Tupac Shakur's words published before his death

Tupac Shakur's last moments have been confessed to police documents, which have been published in public for the first time since his murder. Repper has said his last words while he was bleeding to death that were published by the Metropolitan Police Department in Las Vegas after a legal battle [...]
Tupac Shakur's last moments have been confessed to police documents, which have been published in public for the first time since his murder.
Repper has said his last words while there was a bloodbath published by the Metropolitan Police Department in Las Vegas after a legal battle in 2017, when they were indicted to make them public, writes The Mirror.
The files, which have been kept private for 24 years, have now been published and reveal that the rapper spent his last moments worried about his friend Marion Sugge Knight.
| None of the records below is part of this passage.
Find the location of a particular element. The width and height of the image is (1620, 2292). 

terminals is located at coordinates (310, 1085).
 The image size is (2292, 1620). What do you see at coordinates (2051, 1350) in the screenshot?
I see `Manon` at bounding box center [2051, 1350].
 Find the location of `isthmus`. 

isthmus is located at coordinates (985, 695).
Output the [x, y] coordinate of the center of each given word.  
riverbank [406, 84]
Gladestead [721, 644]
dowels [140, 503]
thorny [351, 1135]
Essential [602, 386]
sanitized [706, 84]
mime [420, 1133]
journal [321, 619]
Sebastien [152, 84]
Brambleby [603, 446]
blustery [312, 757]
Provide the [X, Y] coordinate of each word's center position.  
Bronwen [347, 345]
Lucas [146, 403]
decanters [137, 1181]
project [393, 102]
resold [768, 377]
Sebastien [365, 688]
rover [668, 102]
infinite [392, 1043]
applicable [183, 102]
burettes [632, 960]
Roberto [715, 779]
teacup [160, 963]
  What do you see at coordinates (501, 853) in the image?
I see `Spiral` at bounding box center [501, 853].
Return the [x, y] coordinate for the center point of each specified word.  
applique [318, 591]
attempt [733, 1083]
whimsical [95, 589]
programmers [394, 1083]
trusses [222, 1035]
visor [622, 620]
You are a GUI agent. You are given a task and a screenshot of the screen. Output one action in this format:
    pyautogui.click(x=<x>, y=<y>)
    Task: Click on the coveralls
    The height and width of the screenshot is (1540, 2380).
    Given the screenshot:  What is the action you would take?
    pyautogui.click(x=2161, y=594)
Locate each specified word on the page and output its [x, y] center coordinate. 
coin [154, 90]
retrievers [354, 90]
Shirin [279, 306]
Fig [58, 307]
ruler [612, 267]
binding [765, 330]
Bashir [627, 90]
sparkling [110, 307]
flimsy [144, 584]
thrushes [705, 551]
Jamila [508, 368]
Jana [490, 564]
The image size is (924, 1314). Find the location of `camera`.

The documents also include an incident report on the shooting, letters of the country's analysis of the event, and statements by police present.
Knight was in the car with Tupac the night of the shooting in Las Vegas in 1996. He took the wounded rapper to the hospital, and now the recently published letters indicate that the latest words of the star of music were just for his friend.

Tupac told Knight: “You were shot in the head. You were shot in the head”
The documents contain a transcript of Knight's interview with police in which he described the attack.
He told the police: “We were talking. We heard a couple shots fired. We looked at our right side. I grabbed Tupacu and pulled it out. There were about 15 gunshots. They hit my head”.

Suge Knight and Tupac Shakur (Photo: Nypost)
The two were traveling with a security team at the time, with bodyguards following them in a car.
In the interview, police asked Knight what security did to help him, and he expressed his anger that they offered no more help during the shooting.
I don't understand until now. That's one of the reasons Tupac and I felt more reactive, because we knew we had Tupac” bodyguards, he said.
In his statement, Knight also dismissed claims that Tupac was carrying weapons at the time of the attack and insisted that he neither had a gun or had any leads on the identity of the suspects.